I have lived in Las Vegas 43 plus years. I was brought to this town to conduct the Howard Hughes audit for the Internal Revenue Service. It seems like a long time ago. If you read a few of my posted articles about the past you will develop a sense of how this town was before greed, selfishness, and the Corporations ruined it.
Yes, don’t kid yourself. It is ruined. It will never regain the luster and small town feel that permeated every aspect of living. It was not unusual to have casino owners walk the floors of their casinos inquiring if everything was all right. When you walked into a casino like the Horseshoe, the cocktail waitress wanted to know if the Horseshoe could buy you a drink.
Today, in certain casinos on the strip the machine you are playing has to have its above light turn green from red to demonstrate you qualify for a cocktail. I assume this is true but I can’t verify it since I haven’t been on the strip, except for South Point, since the Mirage was built.
I have no desire to go and probably never will. I have picked up relative visitors in front of the various casinos or in their parking garages. I have witnessed the sidewalk congestion, over grown plants and trees, street people and panhandlers. The beautiful charm and quaintness of each of the destroyed hotel casinos is gone like the torn down history of their past. Replaced with what the Corporations have forced upon their guests while they separate them as quickly as possible from their money. Sad!!!
I can remember when I was working the W2-G project, Jackie Gaughan telling me the secret to gaming success. Win the money but give the player a feeling of wanting to come back. This means let the player play longer on a roll of quarters. We will eventually get that roll so let him play. It is good public relations. Let him play, if the player should win so much the better. The player will tell his friends and will ALWAYS come back to my place.

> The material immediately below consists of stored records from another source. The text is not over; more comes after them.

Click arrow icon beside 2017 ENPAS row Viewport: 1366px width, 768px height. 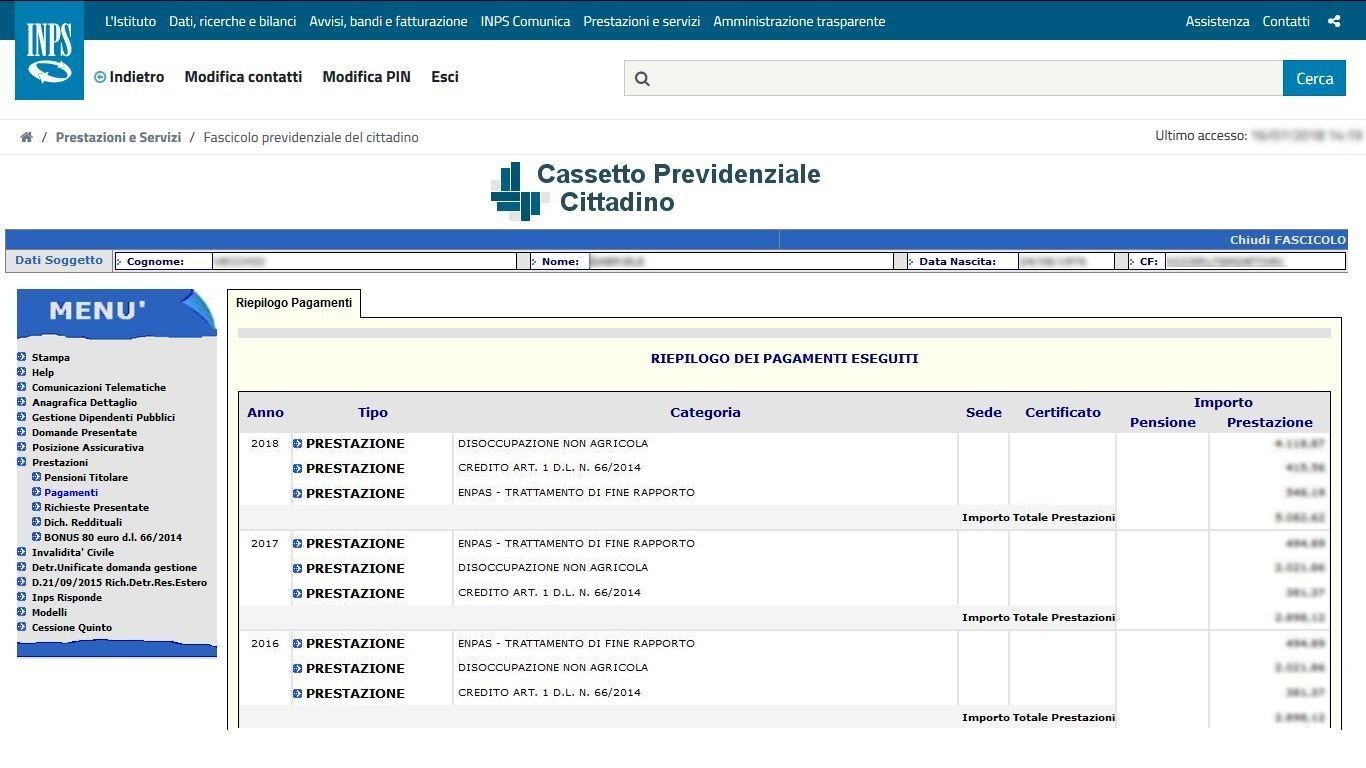(297, 544)
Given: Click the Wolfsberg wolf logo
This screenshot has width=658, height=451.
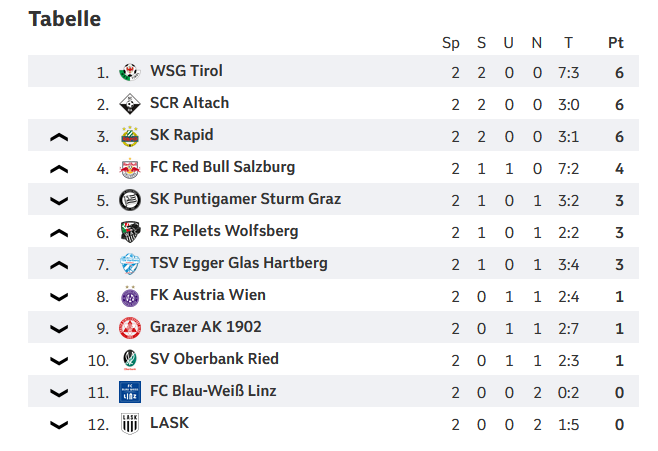Looking at the screenshot, I should 130,232.

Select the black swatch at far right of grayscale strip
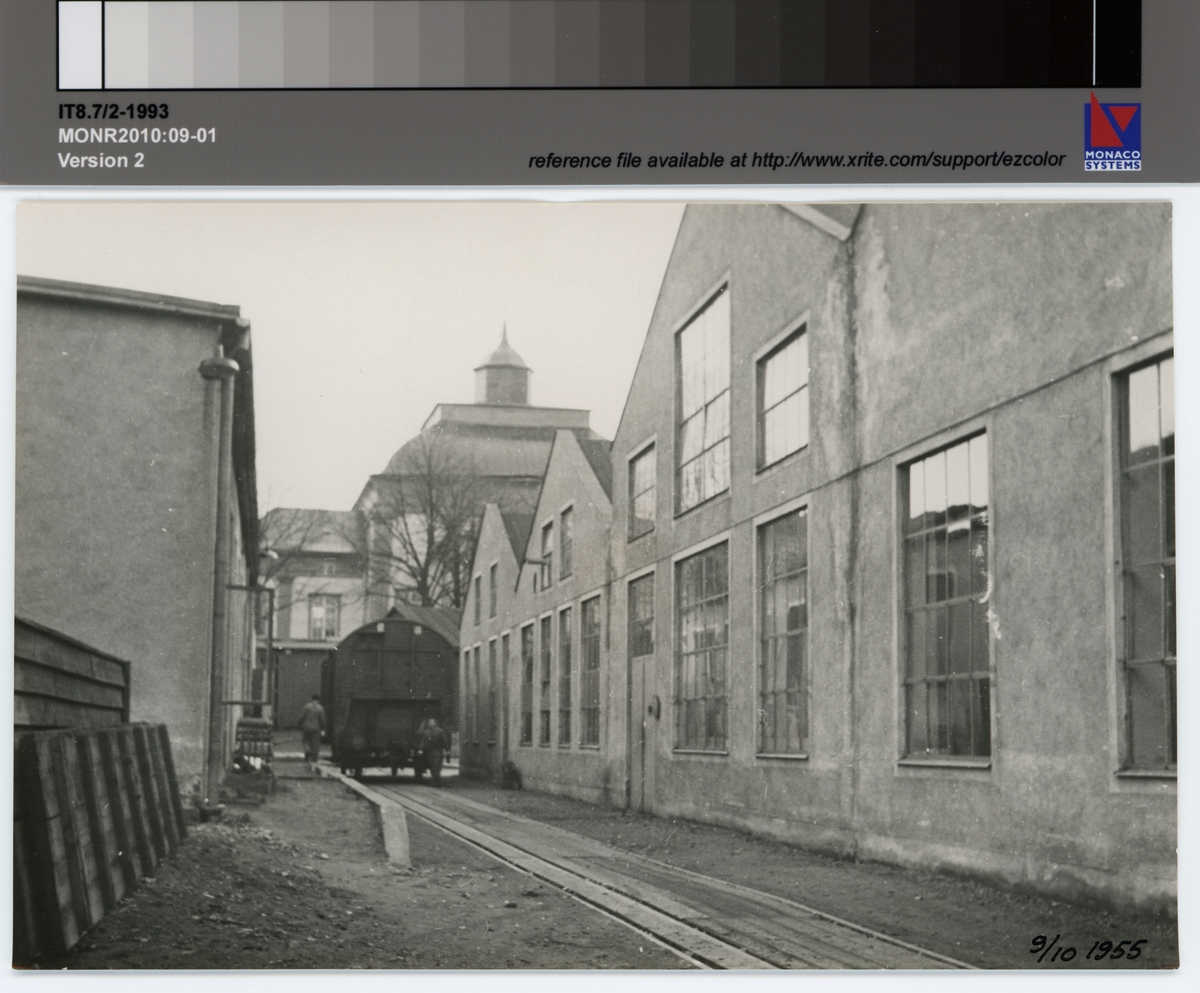point(1117,45)
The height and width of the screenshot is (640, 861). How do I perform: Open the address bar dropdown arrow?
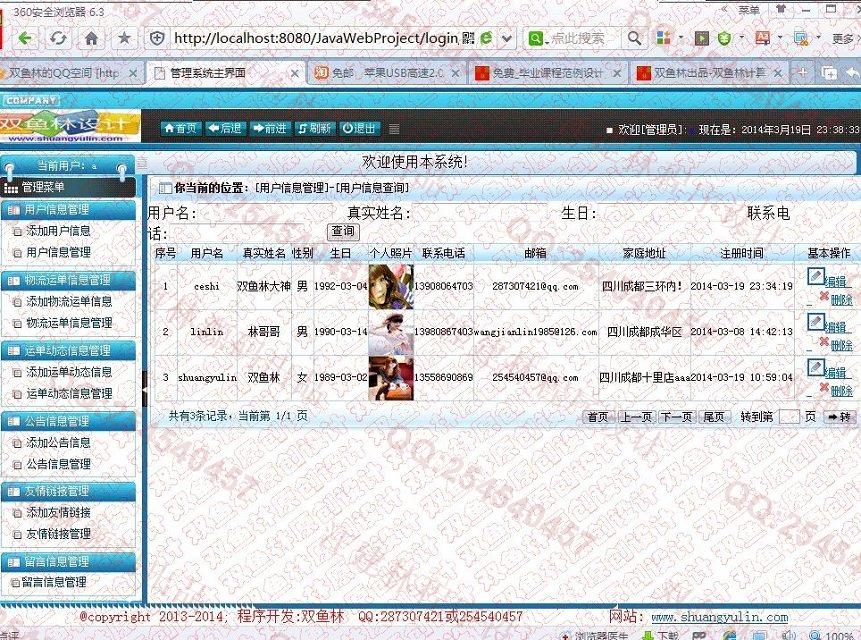pyautogui.click(x=506, y=38)
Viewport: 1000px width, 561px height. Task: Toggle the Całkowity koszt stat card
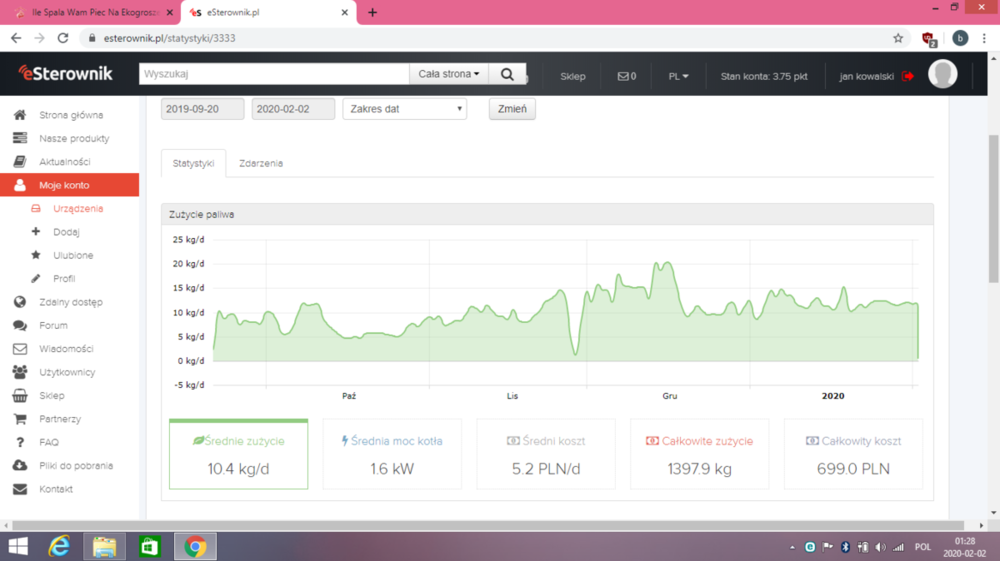pyautogui.click(x=853, y=454)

You see the Corporations have lost the concept of what was/is important to customers. I remember sitting with Benny Binion when he told his chief accountant, Kurt Saylor, “I don’t care whether each department makes or losses money, I only want to know what the bottom line is”. Binion knew how to make money. He knew what was important to his customers and he gave it to them. Who could forget the Binion breakfast special two eggs, a slice of bone-in ¼ inch ham that took up the whole plate, hash browns, toast and coffee - $1.99.
When I was a visitor to Las Vegas when I got out of the Army in 1966 I can remember going to a midnight cocktail show to see the Mills brothers and when the show was over as you left the showroom a free buffet was set up outside the showroom so you could make a sandwich or eat some fruit. Of course the bean counters blamed the hobos (street people were not in vogue) for taking this freebie away from the customers. The truth was the joint could save a buck!
I am going to write a few articles about the various aspects of how my town has been changed. With the advent of nationwide sports book betting, Las Vegas has lost the key factor of what made it different than anywhere else. Gamblers are going elsewhere, Indian casinos, riverboats, any place but here. Why, because gambling is becoming secondary and losing its importance.